The girls are no longer skipping. They are as quiet as Vida, their eyes drawn toward a throng of late night worshippers. Near the temple’s entrance, robed men, women in leather sandals and pleated tunics, and a handful of naked children appraise their approach.
Myra finds Novic in the incense room.
“Y-yes?” he says without recognition.
The shadows in his eyes halt her approach. He is much as she remembers him, leathered skin furrowed into itself with age, clinging to bone. His eyes are as old as Jacob. His face looks like death. But his hair! A black magical mane falls to his waist. So black, it shines like metal. So soft, the tresses of it bounce with her words.
“It’s me, Myra.”
His expression does not change. With a lift of palm, he commands the door shut. The room falls into darkness. She feels rather than sees his approach.
“Are you not afraid, child?” The roll of rocks carrying echoes in his voice is more than she remembers.
“I should be.”
“But you are not.” His robe carries a reedy scent.

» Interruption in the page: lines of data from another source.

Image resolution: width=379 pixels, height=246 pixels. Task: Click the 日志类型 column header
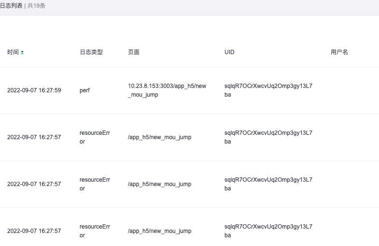(91, 52)
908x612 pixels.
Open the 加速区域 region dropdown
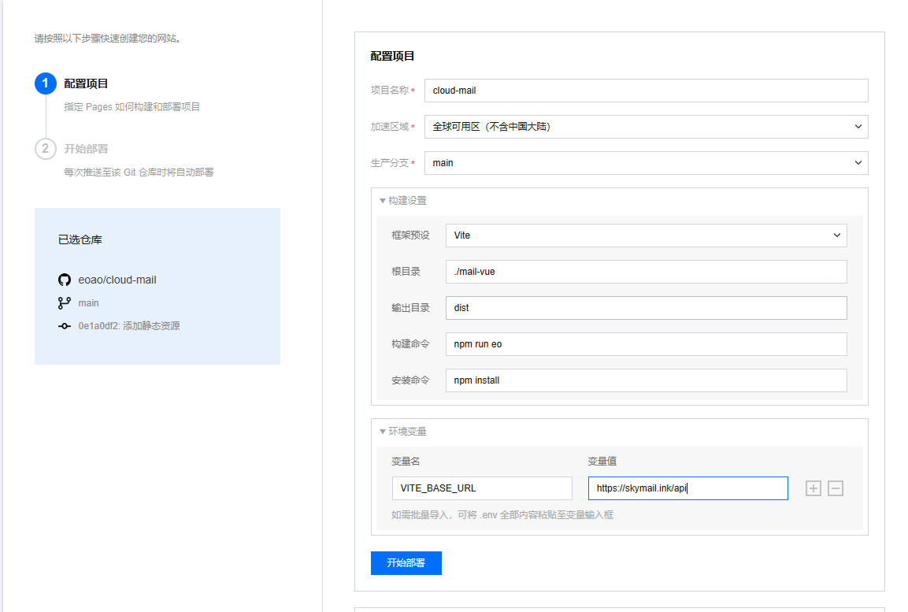(x=646, y=127)
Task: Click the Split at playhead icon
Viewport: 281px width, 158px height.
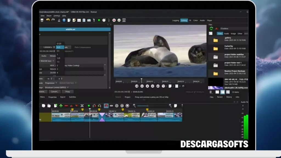Action: (x=82, y=106)
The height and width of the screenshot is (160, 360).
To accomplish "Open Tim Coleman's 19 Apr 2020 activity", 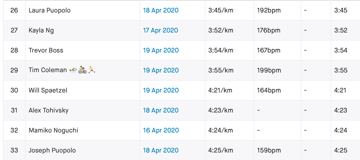I will click(x=161, y=70).
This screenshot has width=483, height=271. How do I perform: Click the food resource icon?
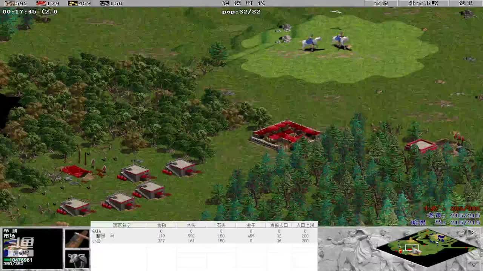(x=41, y=3)
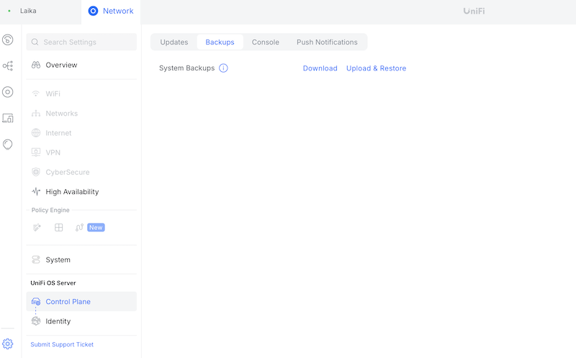Open the policy rules pencil icon
Image resolution: width=576 pixels, height=358 pixels.
click(37, 227)
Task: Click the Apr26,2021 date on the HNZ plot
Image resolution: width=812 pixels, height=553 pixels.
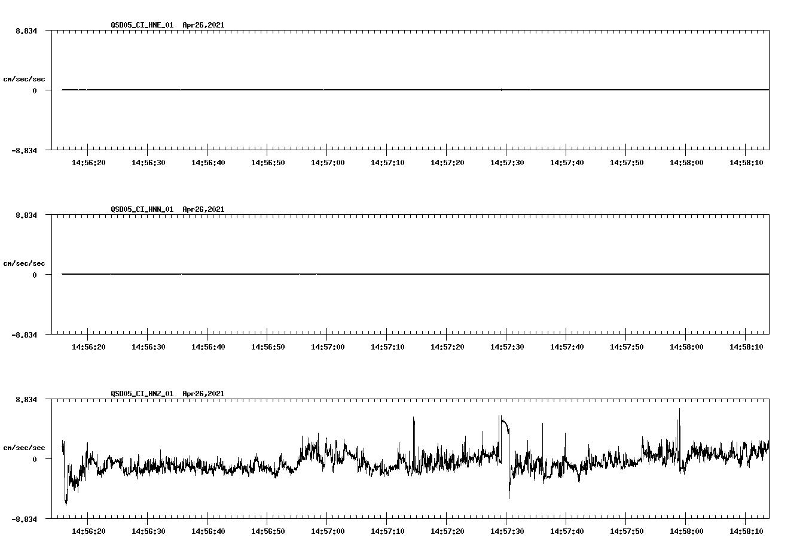Action: point(203,394)
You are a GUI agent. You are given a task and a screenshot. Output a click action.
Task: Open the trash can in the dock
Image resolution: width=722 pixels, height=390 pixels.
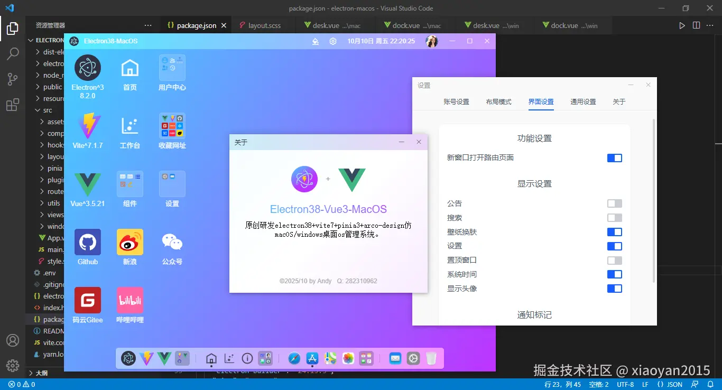coord(431,358)
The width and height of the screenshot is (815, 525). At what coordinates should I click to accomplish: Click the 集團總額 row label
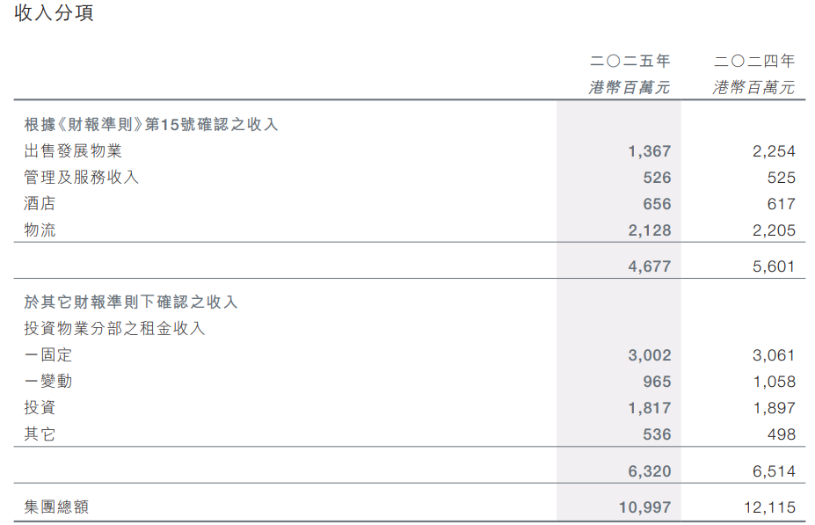tap(56, 507)
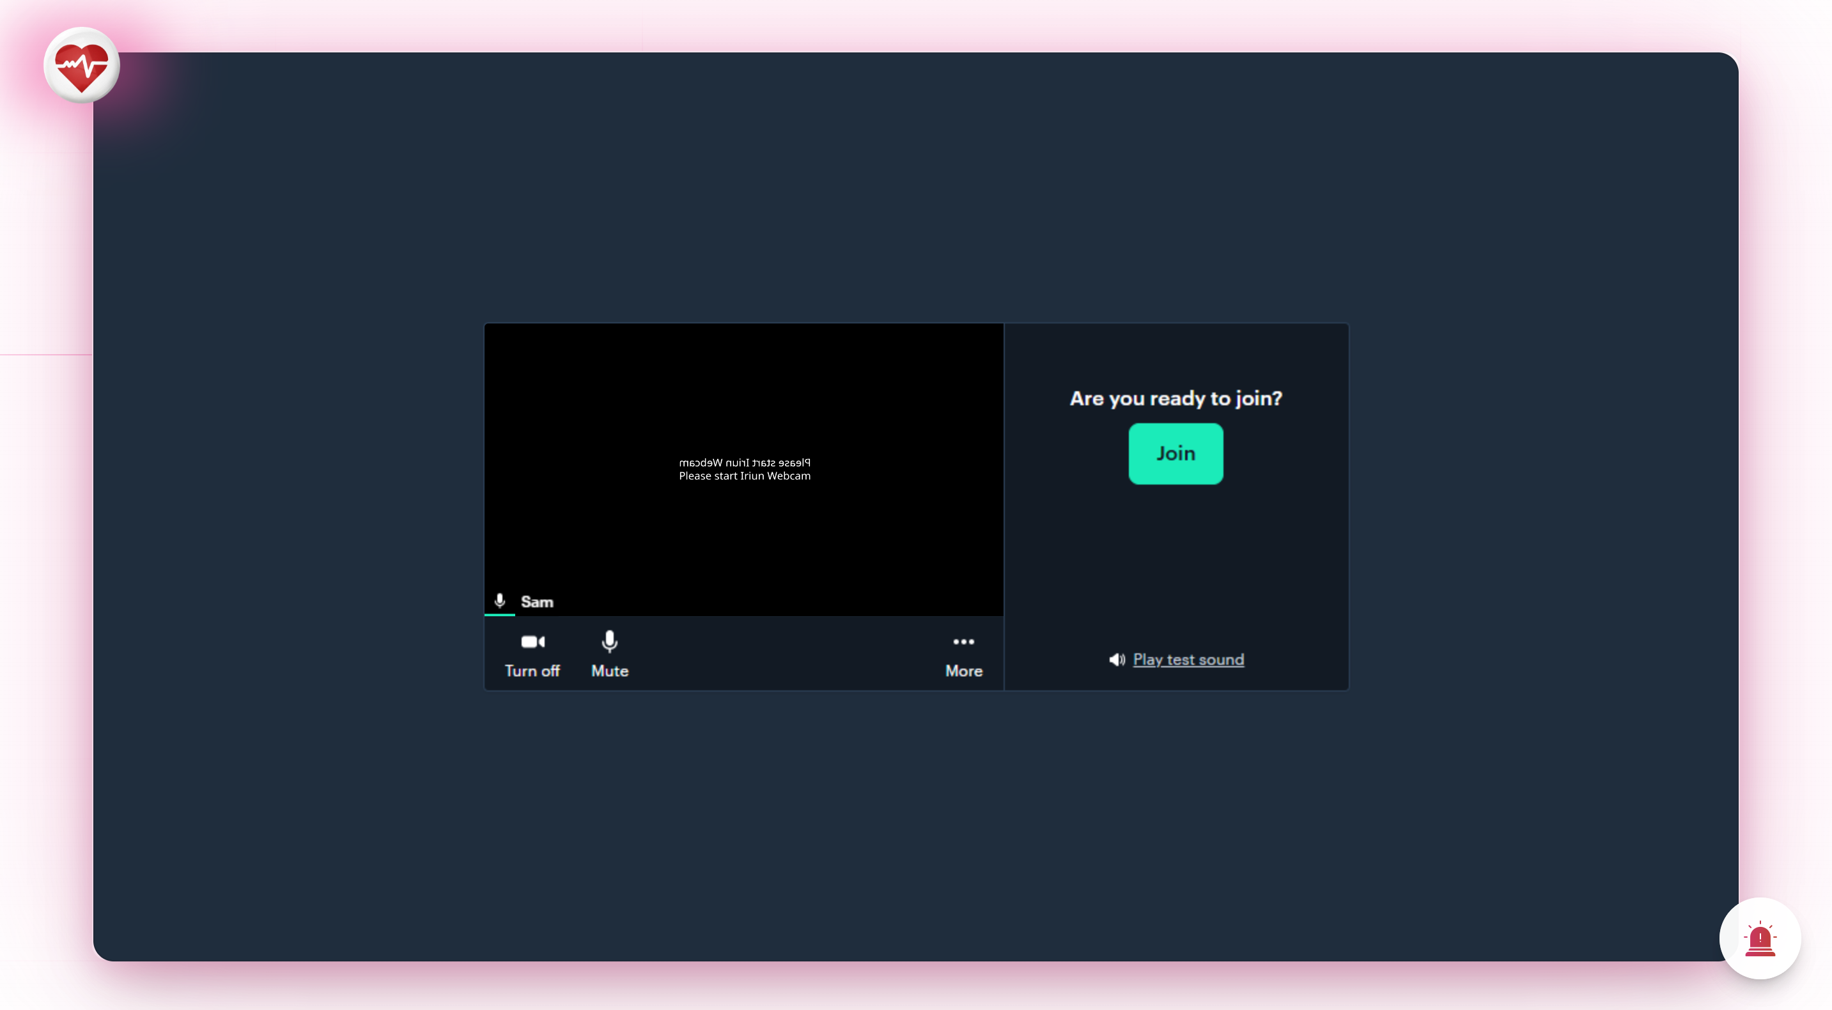Viewport: 1832px width, 1010px height.
Task: Expand the More menu label
Action: coord(964,671)
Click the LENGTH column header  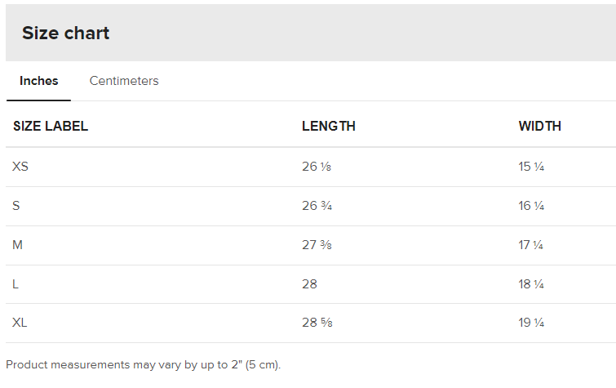[329, 127]
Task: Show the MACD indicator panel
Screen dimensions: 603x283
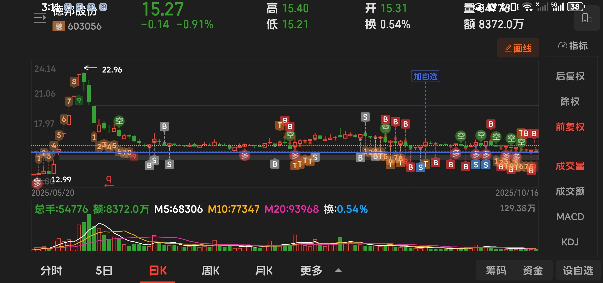Action: [570, 217]
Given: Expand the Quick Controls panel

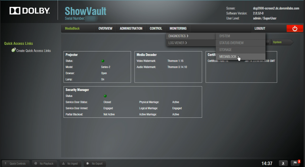Looking at the screenshot, I should click(x=15, y=163).
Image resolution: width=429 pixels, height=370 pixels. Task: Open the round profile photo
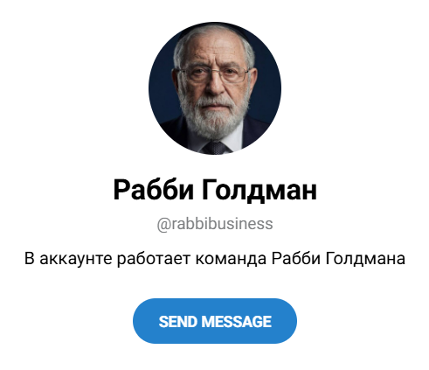coord(215,88)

The touch of his hand on her chin is coarse. “It is you,” he says. “And you bring something new.” He takes her hand. “Take me to your people.”
• • •
Tempest gasps at the sight of him, at his magical hair long and flowing like a spell. Novic crouches beside her, sits her on his knee.
“Dear child, don’t look so stupefied. We have never met.”
“But—” begins Tempest.
“I understand how you can be mistaken. Child—” he lifts her chin so her tiger eyes meet the fog in his. “I am not T-Mo.”
He puts her down, pulls something from his robe. It is a mouth harp. He plays music, a welcome hymn, Myra explains. His song tells of a pristine beach and falling rocks; of wet tropics and flowing rivers; of chrysanthemum leaves and budding coral.
“This,” he says, “is the song of Grovea.” He pockets the harp. “Come. I will take you to my clan.”